* Stated task 1 *
Answer these from the text on self-doubt, labeling your answers (a) through (c):
(a) Which qualities does the text list for someone who is "on form"?
(b) What two responses to challenge does the text describe once self-doubt creeps in?
(c) What three units might the reader lead, according to the final paragraph?
* Stated task 2 *
According to the text on self-doubt, what goes wrong for a person who shrinks from challenge and confrontation, and what goes wrong for one who runs headlong into difficult conversations?
* Stated task 3 *
Print the stretch of the text on self-doubt from "Is this how" through "of your life.".

Is this how it sounds inside your head?

Yes I can

You’re on form. You’re confident, credible, inspiring, able to deal with almost anything.

No I can’t

Self-doubt creeps in. That critical voice in your head takes over. You either shrink from challenge and confrontation, failing to address things that need to be dealt with, or you run headlong into difficult conversations, handle them badly and create more problems.

You love your work. You’re good at it, are making progress up the career ladder, delivering results, getting good reviews, feeling confident. You successfully juggle the different areas of your life.

Increasingly you’re doubting yourself. Surely you could be more effective, or have greater impact and influence? What is the point of your work? Why can’t you cope any more with the pace and ambiguity of the corporate world? Is the cost to the rest of your life is worth it.

You lead a team of people, a department or a whole organisation. You take tough decisions that affect people’s lives, navigate organisational politics and group dynamics, and lead through ambiguity and uncertainty. You lead people whose work you don’t necessarily understand. You trust yourself to do the right thing.

* Raw data *
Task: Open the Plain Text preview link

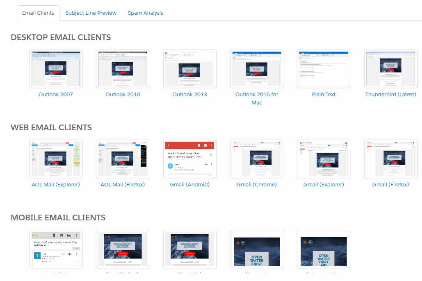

* Exercise answer 1 *
(a) Confident, credible, inspiring, and able to deal with almost anything.
(b) Shrinking from challenge and confrontation, or running headlong into difficult conversations.
(c) A team of people, a department, or a whole organisation.

* Exercise answer 2 *
Shrinking from challenge and confrontation means failing to address things that need to be dealt with. Running headlong into difficult conversations means handling them badly, which creates more problems.

* Exercise answer 3 *
Is this how it sounds inside your head?

Yes I can

You’re on form. You’re confident, credible, inspiring, able to deal with almost anything.

No I can’t

Self-doubt creeps in. That critical voice in your head takes over. You either shrink from challenge and confrontation, failing to address things that need to be dealt with, or you run headlong into difficult conversations, handle them badly and create more problems.

You love your work. You’re good at it, are making progress up the career ladder, delivering results, getting good reviews, feeling confident. You successfully juggle the different areas of your life.